Jika memang demikian, saatnya para kiai selektif ketika ada para politisi yang mendekat. Sebab hal itu bisa akan berakibat pada berkurangnya kepercayaan umat terhadap kiai. Apalagi akhir-akhir ini, di mana posisi kiai yang seringkali terlibat dalam politik praktis sudah tidak dihiraukan oleh umat, setidaknya ini menjadi PR bersama bagi para elemen umat.
Hari ini, otoritas kiai di tengah umat perlu dipertanyakan kembali. Sebab tak sedikit calon politisi yang di back-up oleh kiai berujung pada kekalahan. Justru yang tampil sebagai pemenang kerapkali adalah mereka yang tidak didukung sama sekali oleh kiai. Bahkan yang lebih mengkhwatirkan lagi, pemenangnya adalah politisi yang tidak memiliki landasan emosional dengan kiai, baik secara keilmuan ataupun idiologi.
Kegagalan peran sebagian kiai dalam permainan politik setidaknya menunjukkan terjadinya perubahan persepsional masyarakat terhadap ulama (kiai). Perubahan tersebut muncul karena beberapa faktor, diantaranya adalah telah terjadinya industrialisasi yang menyebabkan urbanisasi dan internasionalisasi dalam masyarakat Indonesia. Di samping itu, faktor paradigma umat yang lebih mengarah para pragmatisme dan materialisme.

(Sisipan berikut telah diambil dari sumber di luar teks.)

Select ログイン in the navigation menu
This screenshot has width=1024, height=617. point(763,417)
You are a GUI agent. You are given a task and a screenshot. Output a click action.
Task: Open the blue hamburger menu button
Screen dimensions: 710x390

Selain itu, pudarnya karisma kiai juga diakibatkan oleh terjadinya kesenjangan antara perilaku dan ucapan kiai. Kepercayaan umat terhadap seorang tokoh kharismatik terletak pada sikap dan perilaku tokoh itu sendiri. Peningkatan dan penurunan kharisma seorang tokoh tergantung pada kesanggupan tokoh itu untuk membuktikan manfaat dirinya bagi masyarakat dan pengikutnya. Sementara itu, ketika seorang kiai terseret dalam politik praktis, tak sedikti yang mengklaim negatif terhadap lawan poltiknya yang—bisa jadi lawan politiknya tersebut—juga seorang tokoh kharismatik dengan massa signifikan.
Saat ini, umat menilai bahwa banyak kiai yang mulai melupakan akar sosialnya dengan mengambil jalan hidup mewah di atas menara gading kekuasaan dan kekayaan, sehingga publik pun kehilangan kepercayaannya. Dalam ranah politik, kiai yang semestinya menjadi penyejuk umat, justru kerapkali dijumpai meraka saling menjelekkan antara satu dengan yang lain. Sementara yang umat membutuhkan pengayoman, bukan janji, apalagi cacian. Dengan telah bergesernya persepsi umat terhadap kiai, tampaknya elit politik yang hendak maju di Pilkada perlu berfikir ulang jika ingin memanfaatkan kiai sebagai vote getter.
Di penghujung tulisan ini, perlu dipertegas bahwa peran kiai bagi umat sesungguhnya adalah memberdayakan umat, mengontrol dan mengawasi jalannya kekuasaan, sekaligus mengantarkan umat pada terciptanya masyarakat yang menjunjung tinggi nilai-nilai agama dan berimplikasi pada kejujuran, keadilan, kemanusiaan, kemaslahatan, sebagaimana yang diperjuangkan oleh Baginda Rasulullah Nabi Muhammad saw. Bukankah para kiai merupakan potret ulama sebagai waratsatul anbiya’?